We zien ook dat bij het ontwerp van nieuwe woonwijken steeds meer ingezet wordt op ontsluiting per fiets en openbaar vervoer, zoals bij de Kersenweide in Bunnik. Hoe mooi zou het zijn als de nieuwe fietsbrug over de A12 daar echt op toekomstig fietsen is voorbereid. De diversiteit aan fietsende snelheden neemt steeds meer toe, en vraagt daardoor ook steeds meer ruimte. Een brug van 7 meter ipv 6 betekent dat die ruimte er in ieder geval daar ook daadwerkelijk komt. Nu we langzaam richting aanbesteding van die nieuwe brug gaan, dient de PvdA een motie in die oproept om die bredere brug te realiseren. En nu we het toch over bruggen hebben: Nu de aanleg van de Rijnbrug vertraagd is vanwege stikstof, is het college bereid om die tijd te gebruiken om een verkenning te doen naar de mogelijkheid om de brug uit te voeren als driebaansweg met wisselstrook, zodat er ruimte ontstaat voor een vrij-liggende busbaan?

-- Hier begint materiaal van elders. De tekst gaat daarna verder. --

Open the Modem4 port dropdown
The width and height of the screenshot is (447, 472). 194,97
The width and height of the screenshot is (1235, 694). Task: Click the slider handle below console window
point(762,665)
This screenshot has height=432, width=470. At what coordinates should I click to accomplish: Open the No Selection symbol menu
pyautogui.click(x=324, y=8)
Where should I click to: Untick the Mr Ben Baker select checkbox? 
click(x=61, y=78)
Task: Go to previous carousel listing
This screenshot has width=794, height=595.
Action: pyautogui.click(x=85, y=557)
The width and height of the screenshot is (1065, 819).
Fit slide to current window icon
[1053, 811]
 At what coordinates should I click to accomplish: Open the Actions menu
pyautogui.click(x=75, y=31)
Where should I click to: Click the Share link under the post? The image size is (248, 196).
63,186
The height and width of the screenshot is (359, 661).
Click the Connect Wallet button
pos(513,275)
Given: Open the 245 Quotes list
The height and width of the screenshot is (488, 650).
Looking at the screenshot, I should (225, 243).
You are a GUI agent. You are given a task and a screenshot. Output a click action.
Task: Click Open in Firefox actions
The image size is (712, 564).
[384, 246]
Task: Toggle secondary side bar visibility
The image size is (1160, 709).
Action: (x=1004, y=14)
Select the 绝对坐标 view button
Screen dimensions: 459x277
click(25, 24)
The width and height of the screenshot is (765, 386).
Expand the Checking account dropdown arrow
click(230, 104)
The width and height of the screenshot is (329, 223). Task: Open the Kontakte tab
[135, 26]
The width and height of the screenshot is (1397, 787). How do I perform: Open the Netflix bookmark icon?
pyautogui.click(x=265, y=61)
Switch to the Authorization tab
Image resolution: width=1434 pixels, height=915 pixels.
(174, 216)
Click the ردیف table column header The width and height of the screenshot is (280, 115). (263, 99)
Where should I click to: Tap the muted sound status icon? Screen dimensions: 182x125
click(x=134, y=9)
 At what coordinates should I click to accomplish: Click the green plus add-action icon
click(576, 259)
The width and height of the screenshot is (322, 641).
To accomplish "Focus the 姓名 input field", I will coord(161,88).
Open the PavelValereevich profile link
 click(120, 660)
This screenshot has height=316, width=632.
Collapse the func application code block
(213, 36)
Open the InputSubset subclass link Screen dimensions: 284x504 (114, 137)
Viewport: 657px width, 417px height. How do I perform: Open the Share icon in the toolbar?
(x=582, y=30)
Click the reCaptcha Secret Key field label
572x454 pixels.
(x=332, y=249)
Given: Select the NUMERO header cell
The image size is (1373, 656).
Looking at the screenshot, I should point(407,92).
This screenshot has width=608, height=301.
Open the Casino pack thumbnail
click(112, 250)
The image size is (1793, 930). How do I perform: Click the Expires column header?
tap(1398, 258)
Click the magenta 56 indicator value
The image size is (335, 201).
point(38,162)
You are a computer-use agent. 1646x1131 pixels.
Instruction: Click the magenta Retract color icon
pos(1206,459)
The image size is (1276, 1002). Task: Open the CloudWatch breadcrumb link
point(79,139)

Mijn laatste thema is koers houden richting hernieuwbare energie. Utrecht bungelt nog onderaan de lijstjes als het gaat om het percentage hernieuwbare energie. Het afgelopen jaar hebben we onze gemeenten maximaal in positie gebracht om aan de slag te gaan met de meest kansrijke locaties voor zon- en windenergie. We zijn uiteraard benieuwd naar de resultaten die dat deze zomer oplevert. We zien in ieder geval dat energie-coöperaties staan te trappelen om aan de slag te gaan. Mocht het nodig zijn, dan staan we klaar om in september het startgesprek deel 2 te voeren. En laten we ondertussen zorgen dat we met het energiedienstencentrum onze gemeenten en inwoners maximaal ondersteunen om ook en vooral makkelijker energie te besparen. Want wat je niet verbruikt, hoef je ook niet op te wekken.
Voorzitter, 51 jaar later zeg ik het Joop Den Uyl na: we zullen ons moeten voorbereiden op een leven waarin we zuiniger omgaan met grondstoffen en energie. Maar ons bestaan hoeft er niet ongelukkiger van te worden.